LLM Deploy

ollama/ollama

ollama/ollama· Go

One-command local runner for open-weight LLMs, with auto GPU offload and an OpenAI-compatible API.

GitHub stats

Stars: 170,328
Forks: 15,878
Watchers: 959
Open issues: 3,105

meta

License: MIT
Primary language: Go
Last commit: 2026-04-29
Stats fetched at: 2026-04-29

Ollama wraps llama.cpp (and now its own engine) into a Docker-style CLI: `ollama pull qwen3` then `ollama run` and you're chatting.
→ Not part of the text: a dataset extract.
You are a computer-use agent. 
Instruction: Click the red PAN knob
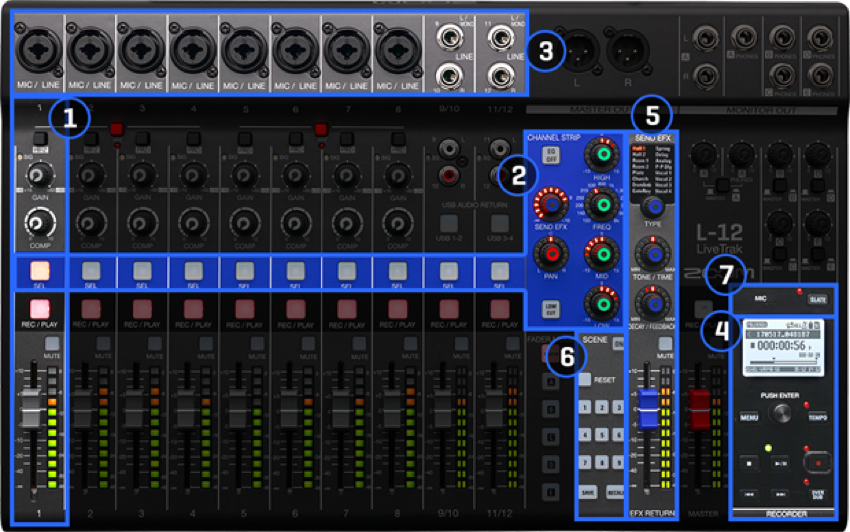(x=551, y=255)
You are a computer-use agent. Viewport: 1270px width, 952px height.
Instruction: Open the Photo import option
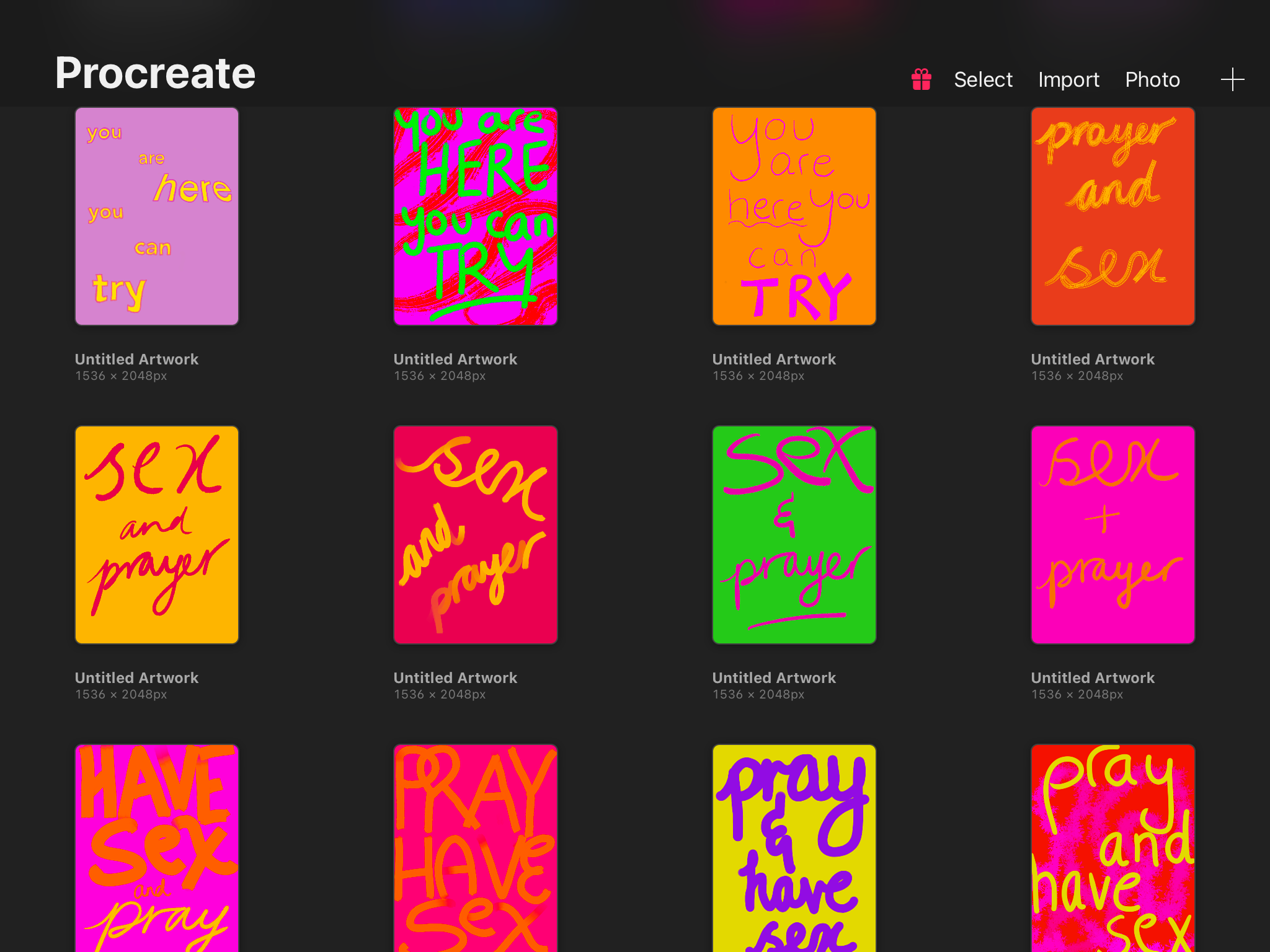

It handles GGUF model downloads, GPU/CPU offload, quantization variants, and exposes a local REST + OpenAI-compatible API on port 11434. Modelfiles let you bake system prompts, parameters, and adapters into a reusable tag. Works on macOS (Metal), Linux, and Windows.

Editor's verdict

Pick Ollama when you want the fastest path from "I have a Mac/PC" to "I have a working local LLM endpoint" — it's the default for local dev, demos, and Cursor/Continue/Open WebUI backends. Don't use it for production multi-tenant serving: throughput and batching lose badly to vLLM or SGLang, and you pay a tax for the GGUF-only ecosystem. If you need raw tokens/sec on an H100, go vLLM; if you need portability and zero-config, stay here.